Problem statement ->
The whole of the data is to be reproduced exactly.

Given entries below:

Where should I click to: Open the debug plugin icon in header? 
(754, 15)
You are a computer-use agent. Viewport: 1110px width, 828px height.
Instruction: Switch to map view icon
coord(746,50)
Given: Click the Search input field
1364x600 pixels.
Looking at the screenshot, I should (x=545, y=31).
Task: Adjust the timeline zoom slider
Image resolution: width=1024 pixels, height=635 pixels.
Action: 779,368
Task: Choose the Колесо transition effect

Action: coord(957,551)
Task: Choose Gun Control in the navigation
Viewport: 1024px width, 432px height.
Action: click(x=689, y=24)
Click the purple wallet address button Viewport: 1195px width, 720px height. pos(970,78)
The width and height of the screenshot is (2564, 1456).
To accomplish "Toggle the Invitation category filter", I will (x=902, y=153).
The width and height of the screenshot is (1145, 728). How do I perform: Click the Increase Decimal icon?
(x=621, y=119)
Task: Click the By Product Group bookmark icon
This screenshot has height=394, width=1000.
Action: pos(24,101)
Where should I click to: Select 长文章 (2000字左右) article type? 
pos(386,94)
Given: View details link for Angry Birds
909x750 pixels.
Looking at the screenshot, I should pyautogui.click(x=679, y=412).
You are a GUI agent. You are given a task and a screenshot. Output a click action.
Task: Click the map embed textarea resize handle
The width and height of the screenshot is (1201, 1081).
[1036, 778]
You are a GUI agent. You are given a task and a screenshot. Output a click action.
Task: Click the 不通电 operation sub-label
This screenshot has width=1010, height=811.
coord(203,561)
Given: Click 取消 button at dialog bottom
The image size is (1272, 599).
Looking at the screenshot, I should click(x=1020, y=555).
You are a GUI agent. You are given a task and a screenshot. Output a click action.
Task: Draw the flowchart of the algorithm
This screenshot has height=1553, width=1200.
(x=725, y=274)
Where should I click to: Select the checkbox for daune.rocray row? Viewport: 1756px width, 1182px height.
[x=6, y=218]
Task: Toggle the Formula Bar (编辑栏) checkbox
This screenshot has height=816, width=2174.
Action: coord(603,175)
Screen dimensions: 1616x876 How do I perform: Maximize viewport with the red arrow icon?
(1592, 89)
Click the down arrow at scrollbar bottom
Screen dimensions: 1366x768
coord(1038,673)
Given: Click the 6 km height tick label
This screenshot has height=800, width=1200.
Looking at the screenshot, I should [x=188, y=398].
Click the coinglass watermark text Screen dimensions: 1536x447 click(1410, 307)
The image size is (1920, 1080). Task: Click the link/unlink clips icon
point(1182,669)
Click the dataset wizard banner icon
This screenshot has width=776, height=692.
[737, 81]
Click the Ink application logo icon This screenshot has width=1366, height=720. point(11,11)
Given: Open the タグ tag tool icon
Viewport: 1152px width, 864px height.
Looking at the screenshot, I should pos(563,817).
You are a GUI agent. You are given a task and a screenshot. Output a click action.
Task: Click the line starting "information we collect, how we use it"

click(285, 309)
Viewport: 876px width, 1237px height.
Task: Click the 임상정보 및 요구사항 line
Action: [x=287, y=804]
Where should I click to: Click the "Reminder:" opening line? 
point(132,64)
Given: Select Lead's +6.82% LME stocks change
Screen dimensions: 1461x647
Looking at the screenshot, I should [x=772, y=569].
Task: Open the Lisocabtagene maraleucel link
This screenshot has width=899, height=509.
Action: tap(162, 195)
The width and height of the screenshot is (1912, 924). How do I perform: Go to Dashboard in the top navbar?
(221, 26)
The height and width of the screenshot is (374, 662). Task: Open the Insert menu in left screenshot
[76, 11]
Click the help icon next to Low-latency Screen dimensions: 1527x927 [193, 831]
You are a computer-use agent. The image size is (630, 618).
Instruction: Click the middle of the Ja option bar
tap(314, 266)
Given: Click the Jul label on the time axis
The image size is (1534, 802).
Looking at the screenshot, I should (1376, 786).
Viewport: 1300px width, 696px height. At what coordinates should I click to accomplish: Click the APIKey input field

End of Given entries.

Reply ->
Where should I click to: Open the debug plugin icon in header? 
(754, 15)
You are a computer-use agent. Viewport: 1110px width, 828px height.
Instruction: Switch to map view icon
coord(746,50)
Given: Click the Search input field
1364x600 pixels.
Looking at the screenshot, I should (x=545, y=31).
Task: Adjust the timeline zoom slider
Image resolution: width=1024 pixels, height=635 pixels.
Action: 779,368
Task: Choose the Колесо transition effect

Action: coord(957,551)
Task: Choose Gun Control in the navigation
Viewport: 1024px width, 432px height.
Action: click(x=689, y=24)
Click the purple wallet address button Viewport: 1195px width, 720px height. pos(970,78)
The width and height of the screenshot is (2564, 1456).
To accomplish "Toggle the Invitation category filter", I will (x=902, y=153).
The width and height of the screenshot is (1145, 728). How do I perform: Click the Increase Decimal icon?
(x=621, y=119)
Task: Click the By Product Group bookmark icon
This screenshot has height=394, width=1000.
Action: pos(24,101)
Where should I click to: Select 长文章 (2000字左右) article type? 
pos(386,94)
Given: View details link for Angry Birds
909x750 pixels.
Looking at the screenshot, I should pyautogui.click(x=679, y=412).
You are a GUI agent. You are given a task and a screenshot. Output a click action.
Task: Click the map embed textarea resize handle
The width and height of the screenshot is (1201, 1081).
[1036, 778]
You are a GUI agent. You are given a task and a screenshot. Output a click action.
Task: Click the 不通电 operation sub-label
This screenshot has width=1010, height=811.
coord(203,561)
Given: Click 取消 button at dialog bottom
The image size is (1272, 599).
Looking at the screenshot, I should click(x=1020, y=555).
You are a GUI agent. You are given a task and a screenshot. Output a click action.
Task: Draw the flowchart of the algorithm
This screenshot has height=1553, width=1200.
(x=725, y=274)
Where should I click to: Select the checkbox for daune.rocray row? Viewport: 1756px width, 1182px height.
[x=6, y=218]
Task: Toggle the Formula Bar (编辑栏) checkbox
This screenshot has height=816, width=2174.
Action: coord(603,175)
Screen dimensions: 1616x876 How do I perform: Maximize viewport with the red arrow icon?
(1592, 89)
Click the down arrow at scrollbar bottom
Screen dimensions: 1366x768
coord(1038,673)
Given: Click the 6 km height tick label
This screenshot has height=800, width=1200.
Looking at the screenshot, I should [x=188, y=398].
Click the coinglass watermark text Screen dimensions: 1536x447 click(1410, 307)
The image size is (1920, 1080). Task: Click the link/unlink clips icon
point(1182,669)
Click the dataset wizard banner icon
This screenshot has width=776, height=692.
[737, 81]
Click the Ink application logo icon This screenshot has width=1366, height=720. point(11,11)
Given: Open the タグ tag tool icon
Viewport: 1152px width, 864px height.
Looking at the screenshot, I should pos(563,817).
You are a GUI agent. You are given a task and a screenshot. Output a click action.
Task: Click the line starting "information we collect, how we use it"

click(285, 309)
Viewport: 876px width, 1237px height.
Task: Click the 임상정보 및 요구사항 line
Action: [x=287, y=804]
Where should I click to: Click the "Reminder:" opening line? 
point(132,64)
Given: Select Lead's +6.82% LME stocks change
Screen dimensions: 1461x647
Looking at the screenshot, I should [x=772, y=569].
Task: Open the Lisocabtagene maraleucel link
This screenshot has width=899, height=509.
Action: tap(162, 195)
The width and height of the screenshot is (1912, 924). How do I perform: Go to Dashboard in the top navbar?
(221, 26)
The height and width of the screenshot is (374, 662). Task: Open the Insert menu in left screenshot
[76, 11]
Click the help icon next to Low-latency Screen dimensions: 1527x927 [193, 831]
You are a computer-use agent. The image size is (630, 618).
Instruction: Click the middle of the Ja option bar
tap(314, 266)
Given: Click the Jul label on the time axis
The image size is (1534, 802).
Looking at the screenshot, I should (1376, 786).
Viewport: 1300px width, 696px height. At what coordinates should I click to accomplish: Click the APIKey input field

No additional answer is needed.